平成元年生まれの男女が出逢い、別れ、そして平成の終わりに再びめぐり逢うまでの18年間を平成史とともに描き出した映画「糸」が近日公開される。
日本を代表するシンガーソングライター中島みゆきの名曲「糸」に着想を得た物語の中で、主人公の親友・高木玲子役を演じた山本美月さん。
出演作が続く山本さんに、作品について、そしてご自身の「平成」とはどんな時代だったかを振り返ってお話しして頂きました。
自分と真逆の役柄を演じる苦労 ロケで体調を崩すも
「最後のシーンを知ってから役作りに入ったので、最初玲子は分かりやすく性格が悪い子なのかと思いました」と、話し始めてくれた山本美月さん。
今回山本さんが演じる高木玲子は主演の小松菜奈さんが演じる葵を支える親友であり同僚。
東京のキャバクラで出逢ったふたりはその後シンガポールで事業を起こすのだが…。
「最近は “いい子” を演じることが多かったので、玲子のようなキャラクターは初めて。玲子は人間味あふれる子ですね、お客様からクレームを受けても自分が悪くないと思ったら絶対に謝らないような真っ直ぐな子です。
そういう面はかっこいいなと思いつつ、人に誤解されやすい子だなと思いました。
でもお酒が飲めない葵が客に飲めと言われて困っていたら変わりに一気飲みするような姉御肌で優しい部分もあって、何より葵のことが大好きなんですよね。
だから玲子の最後のシーンを知ったときは悲しかったですし、本当に玲子は自分のことしか考えてなくて性格が悪いんじゃないかな、と。
でも監督からはそうは演じないでくれと言われて、頭を切り替えるのが難しかったです」
玲子と山本さんご自身が似ているところを伺うと「似てるところはあんまりないなぁ」と笑う。
「私は仕事なら納得いかなくても我慢しちゃうし、玲子のようにテンションも高くないので、まずテンションを上げるのが大変でした。
あとクラブで踊るシーンがあるんですけど、私は本当にリズム感がないから必死(笑)。毎日クラブミュージックを聞いてリズムを取ったりしてました。
英語のシーンもありましたし、今回の撮影は振り返ると大変なことが多かったかもしれません」
実際、真夏のシンガポールロケは過酷で撮影後に体調を崩してしまったという山本さん。
「最後のセリフまでは言えたんですけど、帰りの空港に向かう途中で喉が痛くなって、それから2週間ほど声が出なくなってしまって。
でも、シンガポールロケは楽しかったこともたくさんありました。まずロケ弁が美味しかった(笑)。とくに海南鶏飯が美味しかったです。
あとは撮影の合間にハジレーンに行っておしゃれな壁の前で写真を撮ったり、菜奈と中華街にお土産を探しに行ったり、タピオカを飲んだりしました」
小松菜奈と二度目の共演「先輩と後輩のような空気感」
小松菜奈さんとは2度めの共演。「菜奈と私の関係と、葵と玲子の関係はリンクするものがある」と山本さん。
「私と菜奈の歳の差も葵と玲子と同じくらいで、いい具合に先輩後輩関係みたいな空気感が出せたと思います。

______________________________

出題内容
映画「糸」をめぐる山本美月さんのインタビュー本文を、最後の文に続けて書き継いでください。 次に示すデータは、本文とは異なる出典から採られたものです。

提供資料
______________________________

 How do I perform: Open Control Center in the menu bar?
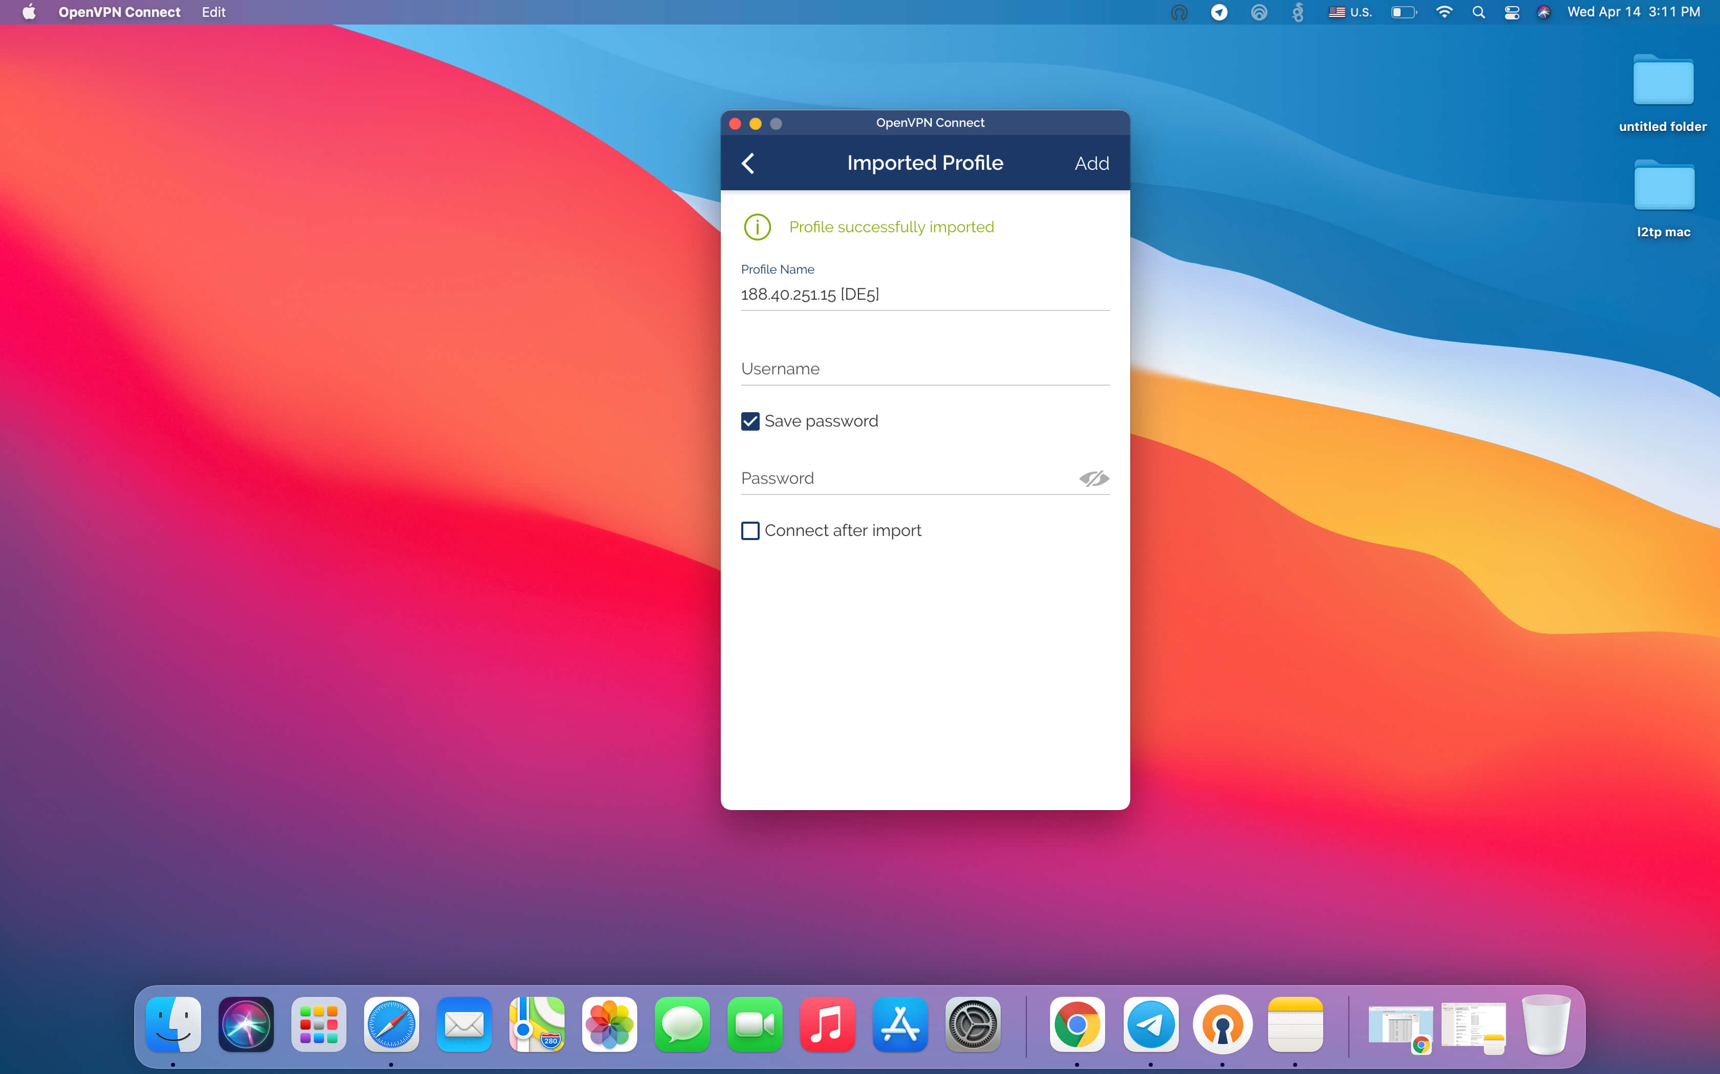pyautogui.click(x=1511, y=12)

______________________________

解答結果
それと菜奈と初めて共演したときは、彼女がまだお芝居2作目とかで。何もわからないことだらけで頑張ってる菜奈の姿を見ていたので、キャバクラで玲子が葵を助ける部分とリンクしていた気がします。
それに何より菜奈自身がさりげなく悩みを打ち明けてくれたりするところが守ってあげたくなる女性なんです」
立て続けに出演ドラマ、映画が続き、同時にモデル業もこなす山本さん。テレビで、スクリーンで、誌面でとその姿を見ない日はないというくらい活躍がめざましい。
それは平成という時代を山本さんが全力で駆け抜けた何よりの証、山本さんが繋いできた『糸』そのものだ。
がむしゃらに20代を過ごした平成。令和は自分に本当に必要なものを見極めて健やかに過ごしたい。
「平成はがむしゃらに過ごした気がします。自分に何が向いているのか、色々試した20代でした。
例えば、バラエティでMCをやってみたけれど、やった上で自分には向いてないなと思うし、お芝居をするにも自分にはもう少し余裕が必要だなとわかってきました」
それは仕事をセーブするということではなく、ちゃんと確認することだと山本さんは続ける。
「たくさんお仕事をいただいてとてもありがたいのと同時に、お店が空いてる時間に家に帰れることも少なくなってしまって。
帰ってからも台本を読みながら寝落ちしてしまい、夢の中でも撮影していたり…。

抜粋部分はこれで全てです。